Innenminister Thomas de Maizière (CDU) will Bundespolizei und Bundeskriminalamt zusammenlegen. Die Länder protestieren gegen die Schaffung einer "Mammutpolizei".

Einflug der Superpolizei? Beamte des Bundeskriminalamts. Bild: dpa

Bundesinnenminister Thomas de Maizière (CDU) will die Bundespolizei mit dem Bundeskriminalamt (BKA) zu einer "Polizei des Bundes" zusammenlegen. Einen entsprechenden Vorschlag einer von ihm im Frühjahr eingesetzten Expertenkommission nannte de Maizière am Donnerstag "überzeugend, bedenkenswert und verfolgenswert". Er plädierte für eine rasche Reform: Noch in dieser Legislaturperiode sollen die Pläne umgesetzt werden, wie genau, wolle er im Frühjahr entscheiden.

Begründet wird die Reform von der Kommission mit mangelnder Kooperation und zum Teil unklaren Zuständigkeiten; allein auf Bundesebene befassten sich vier Behörden mit der Kriminalitätsbekämpfung. Vorsitzender der Kommission war der frühere Verfassungsschutzpräsident Eckart Werthebach (CDU), weitere Mitglieder waren unter anderem Ex-Generalbundesanwalt Kay Nehm und der ehemalige Chef des Bundeskriminalamts, Ulrich Kersten.

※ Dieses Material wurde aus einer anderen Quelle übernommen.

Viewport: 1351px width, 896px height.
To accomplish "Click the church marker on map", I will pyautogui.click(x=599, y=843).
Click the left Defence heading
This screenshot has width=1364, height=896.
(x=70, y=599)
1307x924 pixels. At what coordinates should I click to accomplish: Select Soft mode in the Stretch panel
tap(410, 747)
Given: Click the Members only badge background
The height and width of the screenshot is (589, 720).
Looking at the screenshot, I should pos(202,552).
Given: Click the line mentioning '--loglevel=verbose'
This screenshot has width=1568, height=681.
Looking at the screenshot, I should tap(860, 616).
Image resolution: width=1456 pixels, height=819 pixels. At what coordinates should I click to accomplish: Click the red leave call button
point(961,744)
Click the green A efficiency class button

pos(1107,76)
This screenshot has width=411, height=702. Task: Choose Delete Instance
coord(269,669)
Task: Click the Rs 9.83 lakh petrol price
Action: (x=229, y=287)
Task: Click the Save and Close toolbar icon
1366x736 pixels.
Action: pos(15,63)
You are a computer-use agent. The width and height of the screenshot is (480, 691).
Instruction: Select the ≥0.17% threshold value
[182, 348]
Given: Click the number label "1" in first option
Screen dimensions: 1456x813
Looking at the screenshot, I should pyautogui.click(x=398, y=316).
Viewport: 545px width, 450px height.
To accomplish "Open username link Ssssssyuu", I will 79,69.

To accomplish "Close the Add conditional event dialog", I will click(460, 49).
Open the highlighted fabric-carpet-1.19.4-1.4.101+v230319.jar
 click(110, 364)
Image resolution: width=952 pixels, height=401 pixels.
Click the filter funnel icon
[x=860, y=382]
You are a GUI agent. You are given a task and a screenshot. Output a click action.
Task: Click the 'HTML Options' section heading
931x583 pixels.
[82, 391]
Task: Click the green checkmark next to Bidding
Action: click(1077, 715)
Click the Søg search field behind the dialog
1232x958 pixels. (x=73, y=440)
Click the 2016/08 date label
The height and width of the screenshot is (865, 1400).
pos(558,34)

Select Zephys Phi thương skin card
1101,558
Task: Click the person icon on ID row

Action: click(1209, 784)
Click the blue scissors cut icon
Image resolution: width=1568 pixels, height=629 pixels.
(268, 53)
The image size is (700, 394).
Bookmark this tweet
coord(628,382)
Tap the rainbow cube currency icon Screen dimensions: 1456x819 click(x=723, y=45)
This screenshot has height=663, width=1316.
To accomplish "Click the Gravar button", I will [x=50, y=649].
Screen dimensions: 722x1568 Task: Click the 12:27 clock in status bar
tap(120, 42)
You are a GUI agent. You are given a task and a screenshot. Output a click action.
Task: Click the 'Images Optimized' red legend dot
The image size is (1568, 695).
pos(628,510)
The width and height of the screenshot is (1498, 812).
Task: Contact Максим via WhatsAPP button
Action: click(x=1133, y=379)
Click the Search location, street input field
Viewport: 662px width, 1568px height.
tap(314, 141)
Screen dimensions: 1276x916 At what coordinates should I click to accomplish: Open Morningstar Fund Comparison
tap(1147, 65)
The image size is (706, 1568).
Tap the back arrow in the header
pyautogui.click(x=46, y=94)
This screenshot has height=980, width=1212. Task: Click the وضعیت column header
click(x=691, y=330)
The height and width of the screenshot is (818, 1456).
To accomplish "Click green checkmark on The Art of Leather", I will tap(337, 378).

Offen ist noch, von wo aus die neu zu schaffende Polizeibehörde geleitet werden könnte. Die aus dem ehemaligen Bundesgrenzschutz entstandene Bundespolizei mit derzeit 41.000 Mitarbeitern hat ihren Hauptsitz in Potsdam, das BKA mit rund 5.500 Mitarbeitern in Wiesbaden. De Maizière deutete allerdings an, dass es auch möglich sei, die Leitung einer neuen "Polizei des Bundes" direkt im Innenministerium in Berlin anzusiedeln.

Aus mehreren Bundesländern kam am Donnerstag umgehend Protest an den Plänen - offenbar aus Angst, dass den Länderpolizeien Kompetenzen verloren gehen könnten. "Ich lehne eine Zusammenlegung von Bundespolizei und BKA strikt ab", sagte Bayerns Innenminister Joachim Herrmann (CSU). Er werde einer solchen "Mammutpolizei" nicht zustimmen. Der Berliner Innensenator Ehrhart Körting (SPD) warnte vor einer "zentralistischen Konkurrenz zu den Länderpolizeien" durch eine umfassende Polizei des Bundes. Skeptisch zeigte sich auch die Opposition im Bundestag.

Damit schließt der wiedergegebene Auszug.